O problema da mulher fatal

As revisitações periódicas da colecção Berardo trazem-nos agora, com a curadoria de Ana Rito e Hugo Barata, uma selecção de obras feitas por mulheres artistas reunidas sob o título "She is a Femme Fatale" - uma citação do titulo de uma canção dos Velvet Underground dedicada a Edie Sedgwick, a pobre menina rica da "entourage" de Warhol e protagonista de diversos filmes seus. A exposição pretende focar um período vasto da arte contemporânea - desde os anos 30 até à actualidade, com particular enfoque nas décadas de 60 e 70 - em que se investigaram conceitos como "a identidade, o género, a sexualidade ou a política", subvertendo as "leituras complacentes de alguma história da arte", nas palavras dos comissários.

A partir destas intenções, a montagem só pontualmente nos reservará algumas surpresas. E elas começam logo no início do percurso, com a fotografia de Pilar Albarracín representando uma toureira de panela de pressão na mão, e a colagem de Eileen Agar, "Snake Charmer", de 1936, um trabalho de sabor surrealista evocativo das ameaças convocadas pela figura feminina e sinuosa da serpente. O tom está dado; a "femme fatale" que o título da exposição refere, mais do que a figura andrógina, magra e frágil de Sedgwick, convoca a imagem ameaçadora da mulher que não é a mãe nem a santa, mas sim Eva, Salomé, Judite: exactamente aquela que os Surrealistas temeram, convocaram e materializaram nos mais diferentes suportes e técnicas.

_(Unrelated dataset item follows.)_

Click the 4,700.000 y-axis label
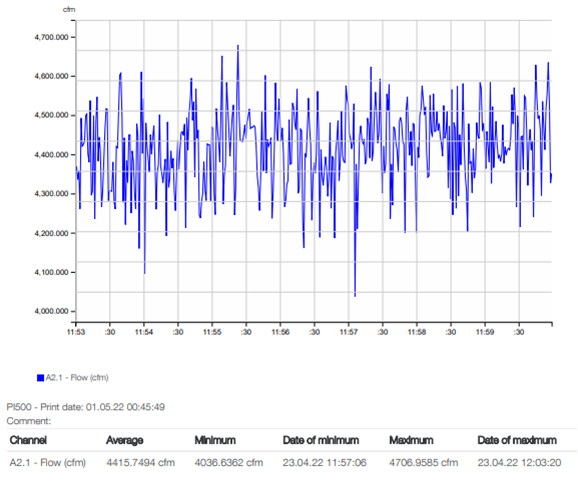The height and width of the screenshot is (481, 578). click(52, 37)
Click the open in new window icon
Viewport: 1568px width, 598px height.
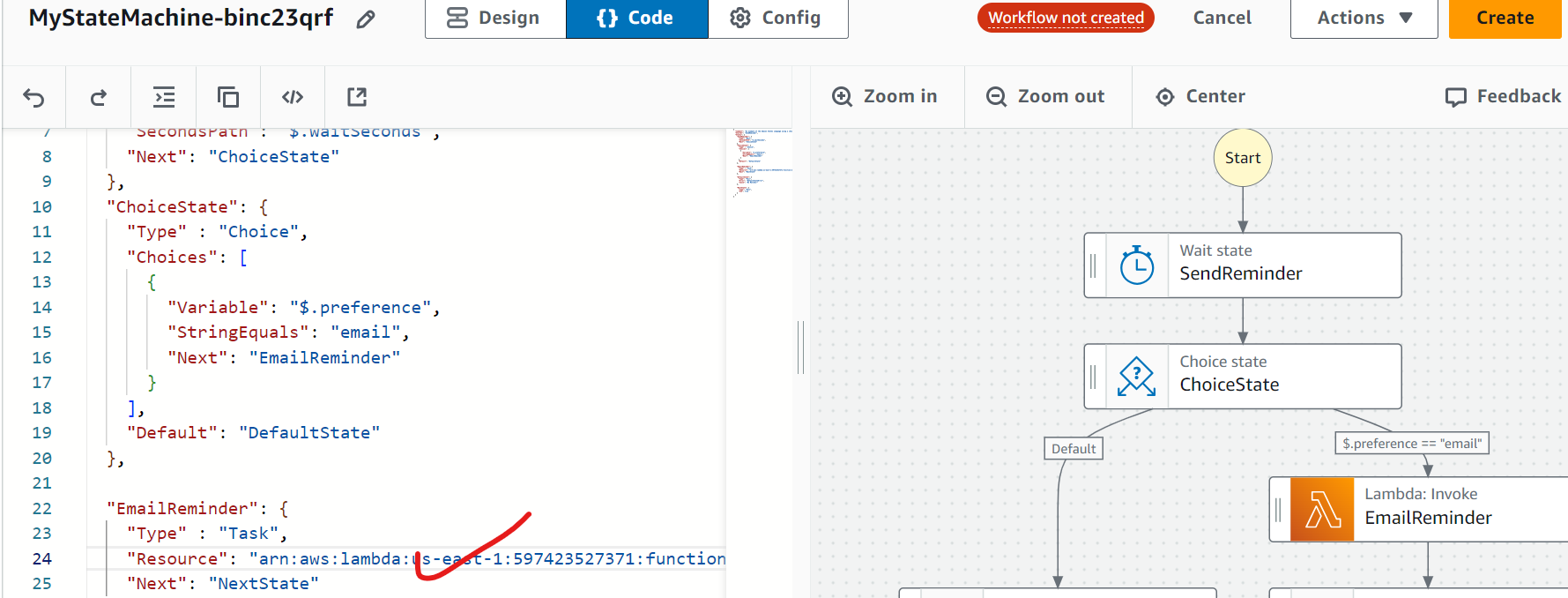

Mas esse título é provavelmente irónico, pois as obras que integram esta exposição pouco têm a ver com este imaginário. O panteão da arte feminina / feminista - Louise Bourgeois, Cindy Sherman, Helena Almeida, Nan Goldin, Paula Rego - está inevitavelmente bem representado, seguindo-se artistas que, de um modo ou de outro, trabalharam sobretudo a temática da identidade: Ana Mendieta, a cuja obra tem sido dada progressiva visibilidade desde há um par de anos, Suzanne Themlitz (com uma excelente instalação, feita propositadamente), Jemina Stehli, Gina Pane, Rosangela Rennó, Adriana Varejão entre outras, com um amplo predomínio da fotografia e do filme como suportes. Três portuguesas são aqui a surpresa: Manuela Marques e Margarida Correia, ambas fotógrafas, que têm exposto regularmente nesta década, e Vera Mantero, bailarina e coreógrafa, que teve na 26ª Bienal de São Paulo uma obra em conjunto com Rui Chafes, "Comer o Coração".A exposição termina com duas obras emblemáticas: uma da mesma Pilar Albarracín, "Marmites Enragées", um conjunto de panelas de pressão que apitam e mexem aparentemente sem chama que as aqueça, e um dos manifestos das "Guerrilla Girls" (aliás, também com uma peça no átrio do museu), demonstrando, com a ajuda de uma boa dose de humor, a pouca presença feminina nos museus e grandes exposições internacionais. Queira-se ou não, é este manifesto que dá o tom geral à exposição, mesmo se muitas das peças presentes, como as das fotógrafas portuguesas referidas, recusam essa faceta combativa e panfletária da arte. É que há de facto uma clivagem na arte feita por mulheres: há artistas que defendem que arte deve ser publicidade, e há outras que pensam que não. O mesmo se poderia dizer da arte feita por homens, de resto.

A "femme fatale", desde que o conceito existe, é uma criação masculina. Por isso, teria sido interessante ver menos obras de artistas que estão há muito rotuladas como "feministas", e mais sobre aquilo que verdadeiramente move as mulheres: a identidade, sem dúvida, mas também as questões relativas à ocupação do espaço (porque não Eva Hesse, Judy Chicago, Fernanda Fragateiro), à possibilidade da pintura (Maria Beatriz, Ana Vidigal), do lugar (Ana Vieira, Patrícia Garrido), para só citar alguns tópicos? Surpreendente mesmo teria sido ver uma exposição que não partisse de lugares-comuns, mas de uma abordagem inédita. O que não invalida a qualidade das obras aqui presentes.